# Is it compulsary to supply/wear lifejackets on something like an office fishing trip?



## legend99 (6 Oct 2006)

is it compulsary to supply/wear life jackets on something like an office fishing trip outing? Folks from work here were out on a trip in AUgust and someone just put up photos and noone is wearing a life jacket on the boat....?


----------



## ajapale (6 Oct 2006)

*Re: Is it compulsary to supply/wear lifejackets on something like an office fishing t*

Some links that I have which may be usefull.

Irish Water Safety Association      www.iws.ie
Safety on the water      www.safetyonthewater.ie 
Guide to buying a lifejacket      [broken link removed]            
A large number of pamphlets are available from          www.safetyonthewater.ie/Safety+Brochures  (in PDF format).
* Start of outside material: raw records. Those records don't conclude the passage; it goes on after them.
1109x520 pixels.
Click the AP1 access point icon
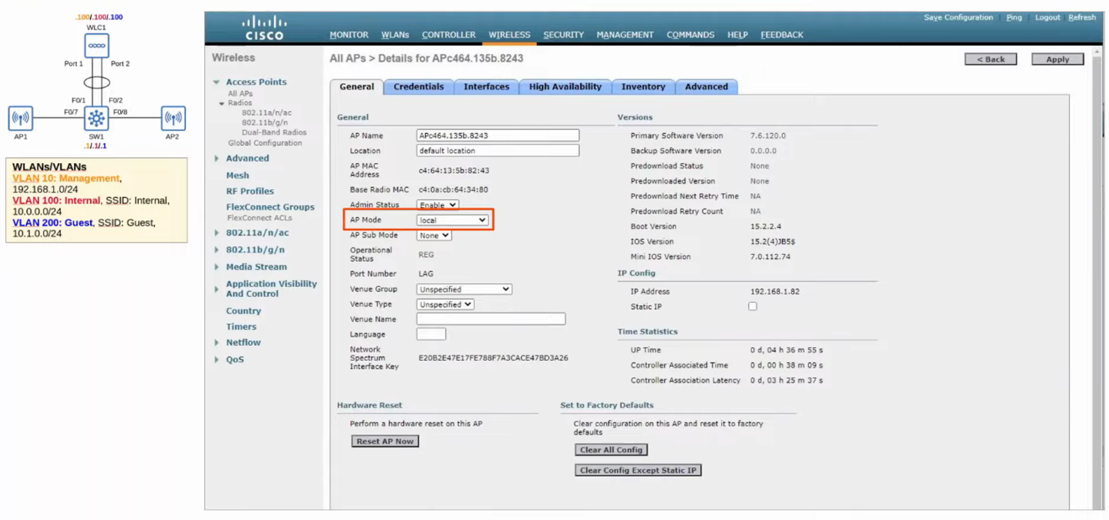click(x=21, y=118)
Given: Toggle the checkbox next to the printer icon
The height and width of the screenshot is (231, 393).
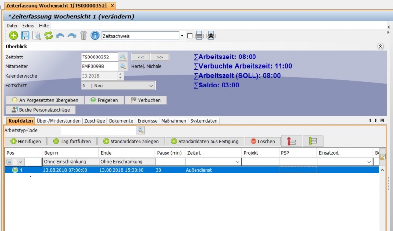Looking at the screenshot, I should point(190,36).
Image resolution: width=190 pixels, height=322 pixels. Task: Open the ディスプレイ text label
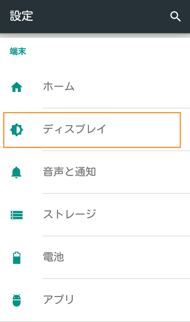74,129
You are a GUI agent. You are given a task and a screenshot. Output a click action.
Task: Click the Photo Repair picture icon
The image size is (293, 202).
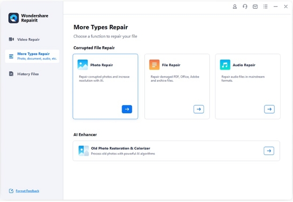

and from the central fisheries board.



> *Charter Boat Certification*
> 
> It is strongly advised that you confirm with any operators you may wish to use that they fully comply with the safety regulations and standards layed down by the Maritime Safety Services. Furthermore, anglers, when commencing their charter trip, should ask to see relevant insurance and safety documentation which should be prominently displayed on board. Sample Load Line                Exemption Certificate.
> *Safety*
> ...


----------



## Humpback (6 Oct 2006)

*Re: Life Jackets*

Depending on the size of the boat, it can be compulsory to wear lifejackets.

Everyone on a boat under 23feet is obliged by law to wear a lifejacket. On boats bigger than that, there must be sufficient lifejackets onboard for everyone.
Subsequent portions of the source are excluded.